[RAW DATA]
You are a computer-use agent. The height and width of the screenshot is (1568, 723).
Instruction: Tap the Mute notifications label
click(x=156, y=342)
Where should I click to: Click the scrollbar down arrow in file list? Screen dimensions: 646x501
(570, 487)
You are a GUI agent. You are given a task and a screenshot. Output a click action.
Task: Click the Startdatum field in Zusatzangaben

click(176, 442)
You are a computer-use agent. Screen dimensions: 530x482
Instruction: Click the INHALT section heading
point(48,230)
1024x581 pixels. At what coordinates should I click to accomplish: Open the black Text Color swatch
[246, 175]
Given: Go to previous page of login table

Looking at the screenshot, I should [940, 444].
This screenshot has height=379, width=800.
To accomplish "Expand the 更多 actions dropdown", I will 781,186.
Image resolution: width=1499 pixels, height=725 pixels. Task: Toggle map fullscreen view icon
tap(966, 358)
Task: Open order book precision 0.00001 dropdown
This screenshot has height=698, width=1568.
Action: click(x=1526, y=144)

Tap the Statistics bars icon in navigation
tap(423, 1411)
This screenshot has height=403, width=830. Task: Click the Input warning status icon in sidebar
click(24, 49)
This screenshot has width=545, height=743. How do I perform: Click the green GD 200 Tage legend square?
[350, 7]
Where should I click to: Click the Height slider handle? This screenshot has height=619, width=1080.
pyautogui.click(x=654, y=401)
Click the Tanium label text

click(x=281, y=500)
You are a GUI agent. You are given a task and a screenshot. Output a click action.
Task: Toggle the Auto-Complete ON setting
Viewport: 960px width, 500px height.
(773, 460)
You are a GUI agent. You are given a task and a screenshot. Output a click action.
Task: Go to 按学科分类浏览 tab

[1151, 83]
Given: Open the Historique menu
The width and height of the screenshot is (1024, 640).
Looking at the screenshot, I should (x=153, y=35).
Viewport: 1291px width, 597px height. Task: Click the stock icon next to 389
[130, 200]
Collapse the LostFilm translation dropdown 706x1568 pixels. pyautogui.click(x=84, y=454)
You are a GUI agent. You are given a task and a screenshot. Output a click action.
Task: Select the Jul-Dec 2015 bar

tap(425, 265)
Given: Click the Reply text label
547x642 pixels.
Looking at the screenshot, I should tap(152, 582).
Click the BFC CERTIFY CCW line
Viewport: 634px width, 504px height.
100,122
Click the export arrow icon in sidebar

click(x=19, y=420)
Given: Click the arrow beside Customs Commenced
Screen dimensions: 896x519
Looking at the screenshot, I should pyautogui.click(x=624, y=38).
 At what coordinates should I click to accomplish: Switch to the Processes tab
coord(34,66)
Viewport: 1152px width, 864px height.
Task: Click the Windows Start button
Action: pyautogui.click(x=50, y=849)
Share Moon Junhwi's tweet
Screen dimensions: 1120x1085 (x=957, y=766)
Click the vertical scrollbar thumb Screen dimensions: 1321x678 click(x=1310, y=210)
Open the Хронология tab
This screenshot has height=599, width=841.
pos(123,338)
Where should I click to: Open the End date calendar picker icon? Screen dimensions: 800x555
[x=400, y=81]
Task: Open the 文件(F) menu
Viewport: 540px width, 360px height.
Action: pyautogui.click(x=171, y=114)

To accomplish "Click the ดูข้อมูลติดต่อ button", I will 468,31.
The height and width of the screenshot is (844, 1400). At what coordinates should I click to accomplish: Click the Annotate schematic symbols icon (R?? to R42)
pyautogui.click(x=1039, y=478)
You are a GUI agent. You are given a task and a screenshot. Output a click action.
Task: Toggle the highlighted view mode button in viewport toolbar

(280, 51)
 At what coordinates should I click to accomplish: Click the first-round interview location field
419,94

[DIRECTIONS]
Send back all the records above word for word.

[RESPONSE AREA]
You are a computer-use agent. The height and width of the screenshot is (1568, 723).
Instruction: Tap the Mute notifications label
click(x=156, y=342)
Where should I click to: Click the scrollbar down arrow in file list? Screen dimensions: 646x501
(570, 487)
You are a GUI agent. You are given a task and a screenshot. Output a click action.
Task: Click the Startdatum field in Zusatzangaben

click(176, 442)
You are a computer-use agent. Screen dimensions: 530x482
Instruction: Click the INHALT section heading
point(48,230)
1024x581 pixels. At what coordinates should I click to accomplish: Open the black Text Color swatch
[246, 175]
Given: Go to previous page of login table

Looking at the screenshot, I should [940, 444].
This screenshot has height=379, width=800.
To accomplish "Expand the 更多 actions dropdown", I will 781,186.
Image resolution: width=1499 pixels, height=725 pixels. Task: Toggle map fullscreen view icon
tap(966, 358)
Task: Open order book precision 0.00001 dropdown
This screenshot has height=698, width=1568.
Action: click(x=1526, y=144)

Tap the Statistics bars icon in navigation
tap(423, 1411)
This screenshot has height=403, width=830. Task: Click the Input warning status icon in sidebar
click(24, 49)
This screenshot has width=545, height=743. How do I perform: Click the green GD 200 Tage legend square?
[350, 7]
Where should I click to: Click the Height slider handle? This screenshot has height=619, width=1080.
pyautogui.click(x=654, y=401)
Click the Tanium label text

click(x=281, y=500)
You are a GUI agent. You are given a task and a screenshot. Output a click action.
Task: Toggle the Auto-Complete ON setting
Viewport: 960px width, 500px height.
(773, 460)
You are a GUI agent. You are given a task and a screenshot. Output a click action.
Task: Go to 按学科分类浏览 tab

[1151, 83]
Given: Open the Historique menu
The width and height of the screenshot is (1024, 640).
Looking at the screenshot, I should (x=153, y=35).
Viewport: 1291px width, 597px height. Task: Click the stock icon next to 389
[130, 200]
Collapse the LostFilm translation dropdown 706x1568 pixels. pyautogui.click(x=84, y=454)
You are a GUI agent. You are given a task and a screenshot. Output a click action.
Task: Select the Jul-Dec 2015 bar

tap(425, 265)
Given: Click the Reply text label
547x642 pixels.
Looking at the screenshot, I should tap(152, 582).
Click the BFC CERTIFY CCW line
Viewport: 634px width, 504px height.
100,122
Click the export arrow icon in sidebar

click(x=19, y=420)
Given: Click the arrow beside Customs Commenced
Screen dimensions: 896x519
Looking at the screenshot, I should pyautogui.click(x=624, y=38).
 At what coordinates should I click to accomplish: Switch to the Processes tab
coord(34,66)
Viewport: 1152px width, 864px height.
Task: Click the Windows Start button
Action: pyautogui.click(x=50, y=849)
Share Moon Junhwi's tweet
Screen dimensions: 1120x1085 (x=957, y=766)
Click the vertical scrollbar thumb Screen dimensions: 1321x678 click(x=1310, y=210)
Open the Хронология tab
This screenshot has height=599, width=841.
pos(123,338)
Where should I click to: Open the End date calendar picker icon? Screen dimensions: 800x555
[x=400, y=81]
Task: Open the 文件(F) menu
Viewport: 540px width, 360px height.
Action: pyautogui.click(x=171, y=114)

To accomplish "Click the ดูข้อมูลติดต่อ button", I will 468,31.
The height and width of the screenshot is (844, 1400). At what coordinates should I click to accomplish: Click the Annotate schematic symbols icon (R?? to R42)
pyautogui.click(x=1039, y=478)
You are a GUI agent. You are given a task and a screenshot. Output a click action.
Task: Toggle the highlighted view mode button in viewport toolbar

(280, 51)
 At what coordinates should I click to accomplish: Click the first-round interview location field
419,94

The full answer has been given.